§ Given passage:
The strange contraption hardly looked like the harbinger of a technological revolution. Comprising a spinning disc made from a hatbox, a pair of bicycle lights, several darning needles, the head of a ventriloquist's dummy, some sealing wax and an old tea chest, it was the creation of eccentric Scottish inventor John Logie Baird, who carried out experiments in his cramped workshop above an office in Soho, central London. This was the unlikely venue in which, exactly a century ago, history was made.
At Baird's invitation, a select group of scientists and journalists gathered there on January 26, 1926, to witness the first public demonstration of his new machine. With a look of intense, nervous concentration, Baird turned it on. As the discs revolved and the lights blazed, he began to manipulate the head of the ventriloquist's dummy.

§ Exercise data:
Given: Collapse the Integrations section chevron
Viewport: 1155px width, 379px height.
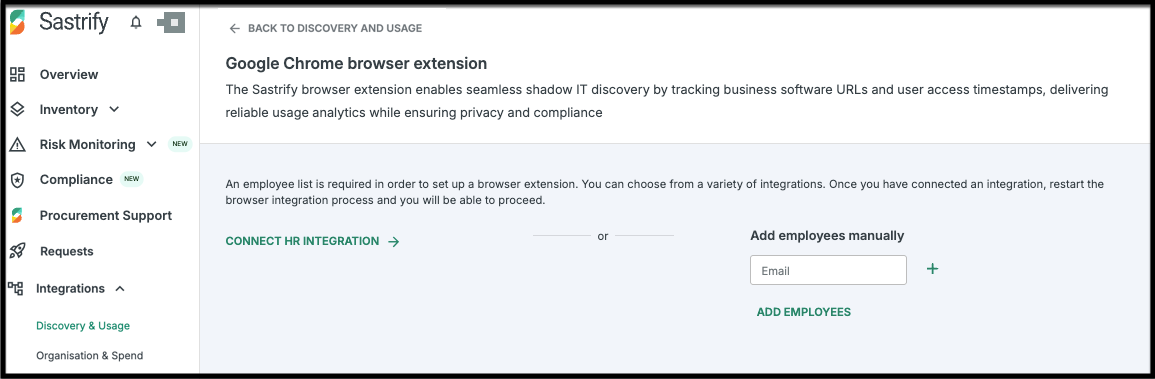Looking at the screenshot, I should [x=120, y=288].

§ Task instructions: Reproduce word for word the stretch of the passage on John Logie Baird's machine from "At Baird's invitation, a" through "the ventriloquist's dummy.".

§ Response:
At Baird's invitation, a select group of scientists and journalists gathered there on January 26, 1926, to witness the first public demonstration of his new machine. With a look of intense, nervous concentration, Baird turned it on. As the discs revolved and the lights blazed, he began to manipulate the head of the ventriloquist's dummy.